1. A system, comprising:

one or more processors configured to: receive a request for access to row and column level data in external cloud storage tables; retrieve data responsive to the request from the cloud storage tables; apply one or more access policies to filter at least a portion of raw data; and provide read access to the requested data without visibility to the filtered portion of the raw data.

2. The system of claim 1, wherein the request for access is received through a data analytics query engine.

3. The system of claim 1, wherein the requested data comprises tables defined over external object storage or internal data warehouse storage.

4. The system of claim 3, wherein row and column security policies are applied consistently regardless of whether the tables are defined over external object storage or internal data warehouse storage.

5. The system of claim 1, further comprising a storage application programming interface (API), wherein the data responsive to the request is retrieved using the storage API.

6. The system of claim 1, further comprising a vectorized runtime that applies the one or more access policies to filter out the raw data.

7. The system of claim 6, wherein the one or more access policies comprise column security and masking.

8. The system of claim 6, wherein the one or more access policies comprise row filtering.

9. The system of claim 1, wherein the retrieved data comprises files having one or more file formats.

10. The system of claim 9, wherein the file formats comprise at least one of proprietary formats or open source formats.

11. The system of claim 1, further comprising a delegated access layer having access to cloud storage on behalf of a user.

12. The system of claim 11, wherein the delegated access layer uses an administrative identity that has access to all files.

13. The system of claim 1, wherein row and column security policies are applied without placing trust in open-source engines that runs arbitrary procedural code.

14. A method of accessing external cloud storage tables, the method comprising:

receiving, with one or more processors, a request for access to row and column level data in external cloud storage tables;

retrieving, by the one or more processors, data responsive to the request from the cloud storage tables;

applying, by the one or more processors, one or more access policies to filter at least a portion of the raw data; and

providing, by the one or more processors, read access to the requested data without visibility to the filtered portion of the raw data.

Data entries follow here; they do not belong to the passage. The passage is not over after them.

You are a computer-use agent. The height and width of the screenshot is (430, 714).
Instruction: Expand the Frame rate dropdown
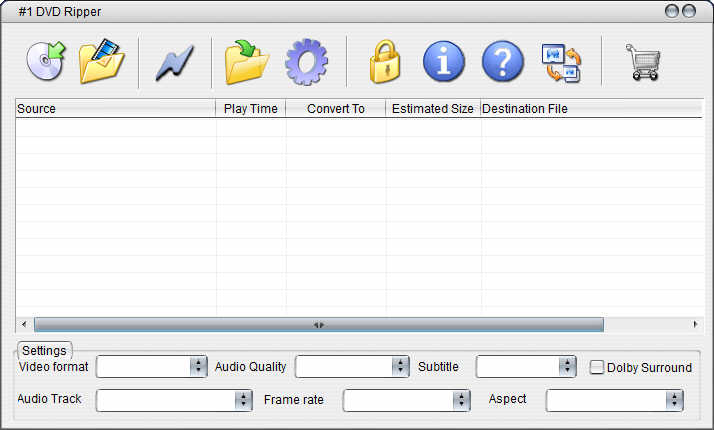[x=460, y=400]
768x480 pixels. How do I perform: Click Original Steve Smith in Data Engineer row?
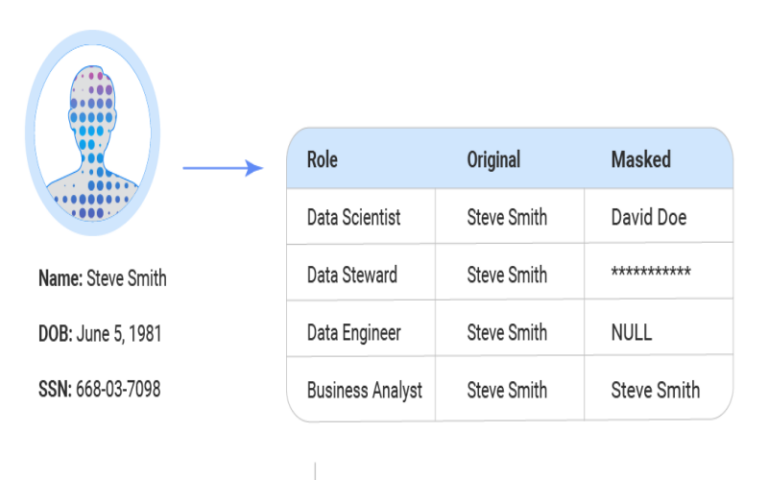506,332
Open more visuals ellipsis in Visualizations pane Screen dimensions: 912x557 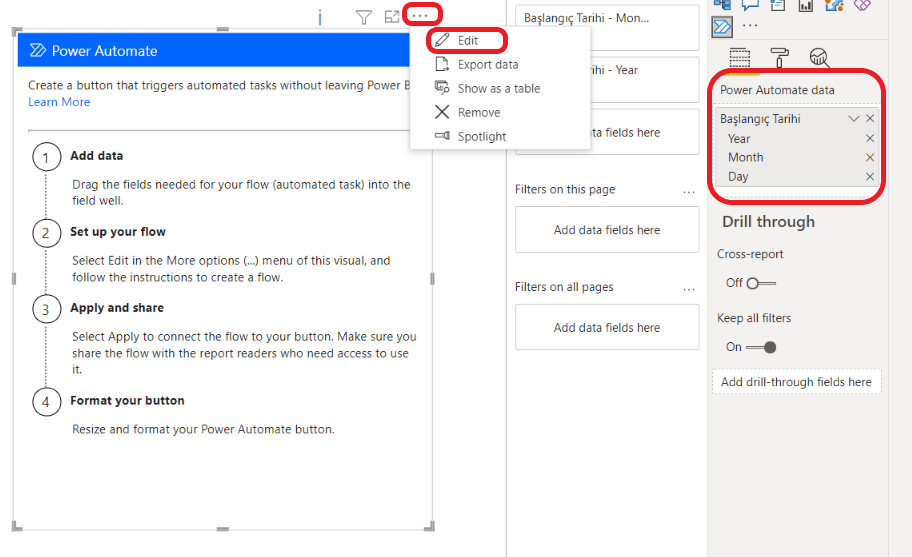coord(749,26)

15. The method of claim 14, wherein the requested data comprises tables defined over external object storage or internal data warehouse storage, wherein row and column security policies are applied consistently regardless of whether the tables are defined over external object storage or internal data warehouse storage.

16. The method of claim 14, wherein the data responsive to the request is retrieved using a storage application programming interface (API).

17. The method of claim 14, wherein the one or more access policies to filter out the raw data are applied through a vectorized runtime.

18. The method of claim 17, wherein the one or more access policies comprise at least one of: column security and masking; or row filtering.

19. The method of claim 14, wherein cloud storage is accessed on behalf of a user through a delegated access layer, the delegated access layer using an administrative identity that has access to all files.

20. The method of claim 14, further comprising applying row and column security policies without placing trust in open-source engines that runs arbitrary procedural code.